_Given information_:
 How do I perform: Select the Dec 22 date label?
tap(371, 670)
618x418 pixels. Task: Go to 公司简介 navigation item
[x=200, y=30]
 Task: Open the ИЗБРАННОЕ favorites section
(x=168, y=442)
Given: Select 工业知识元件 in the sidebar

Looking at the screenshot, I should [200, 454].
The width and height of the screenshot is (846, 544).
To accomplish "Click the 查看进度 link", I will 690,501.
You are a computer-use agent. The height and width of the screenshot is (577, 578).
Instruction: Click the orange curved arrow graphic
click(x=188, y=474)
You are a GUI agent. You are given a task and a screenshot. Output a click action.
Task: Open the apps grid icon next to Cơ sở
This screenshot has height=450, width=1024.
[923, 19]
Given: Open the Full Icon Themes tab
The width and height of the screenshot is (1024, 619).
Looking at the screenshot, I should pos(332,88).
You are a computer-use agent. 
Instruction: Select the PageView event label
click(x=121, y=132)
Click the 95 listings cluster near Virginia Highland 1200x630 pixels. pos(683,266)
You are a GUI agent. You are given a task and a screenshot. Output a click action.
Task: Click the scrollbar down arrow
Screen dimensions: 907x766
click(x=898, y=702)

_Work request_: Take the line that contains "Given: Select 工业知识元件 in the sidebar" and every line after it in the material above. Set those lines down exactly and nothing more.

_Task response_:
Given: Select 工业知识元件 in the sidebar

Looking at the screenshot, I should [200, 454].
The width and height of the screenshot is (846, 544).
To accomplish "Click the 查看进度 link", I will 690,501.
You are a computer-use agent. The height and width of the screenshot is (577, 578).
Instruction: Click the orange curved arrow graphic
click(x=188, y=474)
You are a GUI agent. You are given a task and a screenshot. Output a click action.
Task: Open the apps grid icon next to Cơ sở
This screenshot has height=450, width=1024.
[923, 19]
Given: Open the Full Icon Themes tab
The width and height of the screenshot is (1024, 619).
Looking at the screenshot, I should pos(332,88).
You are a computer-use agent. 
Instruction: Select the PageView event label
click(x=121, y=132)
Click the 95 listings cluster near Virginia Highland 1200x630 pixels. pos(683,266)
You are a GUI agent. You are given a task and a screenshot. Output a click action.
Task: Click the scrollbar down arrow
Screen dimensions: 907x766
click(x=898, y=702)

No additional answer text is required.